Expert Consultancy from Yellow Pelican

Returning Values from a Subjob

A site about Talend

How to Return Values from a Subjob in Talend

A commonly asked Talend question is "How do you return a value from a Subjob?"

The answer to this question depends on what you're trying to achieve and what you mean by "return a value". To be more accurate, the questioner is usually asking "How do you return a value from a Child Job?" (that has been executed using a tRunJob component).

There are, potentially, four answers to this question. The first three, I have addressed in other articles. The third (and I believe that this is the question that is usually being asked (and is shrouded in the most mystery) is "How do you return a value from a child Job, using Context variables?"

Let's start off by summarising the first three answers. If one of these addresses your question, then you can move on to the correct article, otherwise, read on for an explanation of the fourth way.

Default tRunJob Handling

The default, for tRunJob, is to Die on child error (see Basic settings). Alternatively, you may choose to not Die on child error. On completion, tRunJob provides certain information, by way of globalMap, as follows: -

  • Error Message - ERROR_MESSAGE (After)
  • Child return code - CHILD_RETURN_CODE (After)
  • Child exception stack trace - CHILD_EXCEPTION_STACKTRACE (After)

If you're simply looking to perform Exception handling for your child Job, then these options and values may meet your needs.

Catching an Exception

Sometimes, you may find the Default tRunJob Handling, as described above, insufficient. In these instances, you may want to catch the child Jobs Exception and handle it yourself, possibly re-executing the Job. In these instances, you could opt to use a tJavaFlex component, to catch the Exception. This article provides a working example.

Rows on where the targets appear
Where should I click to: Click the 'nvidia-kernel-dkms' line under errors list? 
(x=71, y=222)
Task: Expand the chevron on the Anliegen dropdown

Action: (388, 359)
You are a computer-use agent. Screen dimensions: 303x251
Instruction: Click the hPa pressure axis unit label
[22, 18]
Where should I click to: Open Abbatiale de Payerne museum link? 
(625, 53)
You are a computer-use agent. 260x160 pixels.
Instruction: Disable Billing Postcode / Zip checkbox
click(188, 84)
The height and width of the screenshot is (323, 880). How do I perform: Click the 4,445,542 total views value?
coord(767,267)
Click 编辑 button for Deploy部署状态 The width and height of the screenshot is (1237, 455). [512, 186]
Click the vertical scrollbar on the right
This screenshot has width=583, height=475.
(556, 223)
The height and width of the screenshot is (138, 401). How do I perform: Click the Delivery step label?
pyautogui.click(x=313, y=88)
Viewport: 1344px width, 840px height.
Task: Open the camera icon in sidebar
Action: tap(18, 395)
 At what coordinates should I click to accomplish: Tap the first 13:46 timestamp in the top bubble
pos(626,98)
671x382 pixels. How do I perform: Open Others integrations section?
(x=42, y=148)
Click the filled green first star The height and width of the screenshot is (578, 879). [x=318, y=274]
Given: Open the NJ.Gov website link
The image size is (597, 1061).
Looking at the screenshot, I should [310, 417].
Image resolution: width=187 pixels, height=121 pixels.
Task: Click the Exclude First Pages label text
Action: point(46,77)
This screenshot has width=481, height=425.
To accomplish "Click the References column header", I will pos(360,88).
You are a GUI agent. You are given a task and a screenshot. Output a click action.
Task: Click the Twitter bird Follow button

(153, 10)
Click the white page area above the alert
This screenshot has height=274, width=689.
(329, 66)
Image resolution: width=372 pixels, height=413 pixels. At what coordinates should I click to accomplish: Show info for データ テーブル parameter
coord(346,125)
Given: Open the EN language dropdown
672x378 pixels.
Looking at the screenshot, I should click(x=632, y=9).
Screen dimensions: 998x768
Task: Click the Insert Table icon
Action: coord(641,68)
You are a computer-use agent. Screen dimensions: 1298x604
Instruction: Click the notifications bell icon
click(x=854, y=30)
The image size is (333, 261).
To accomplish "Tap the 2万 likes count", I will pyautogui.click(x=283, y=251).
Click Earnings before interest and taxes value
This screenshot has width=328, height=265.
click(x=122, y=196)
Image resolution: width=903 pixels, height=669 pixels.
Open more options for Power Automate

▶ Exercise aim: Copy from the Talend article the passage starting with "A site about" and going on through "a tRunJob component).".

▶ Solution for this task:
A site about Talend

How to Return Values from a Subjob in Talend

A commonly asked Talend question is "How do you return a value from a Subjob?"

The answer to this question depends on what you're trying to achieve and what you mean by "return a value". To be more accurate, the questioner is usually asking "How do you return a value from a Child Job?" (that has been executed using a tRunJob component).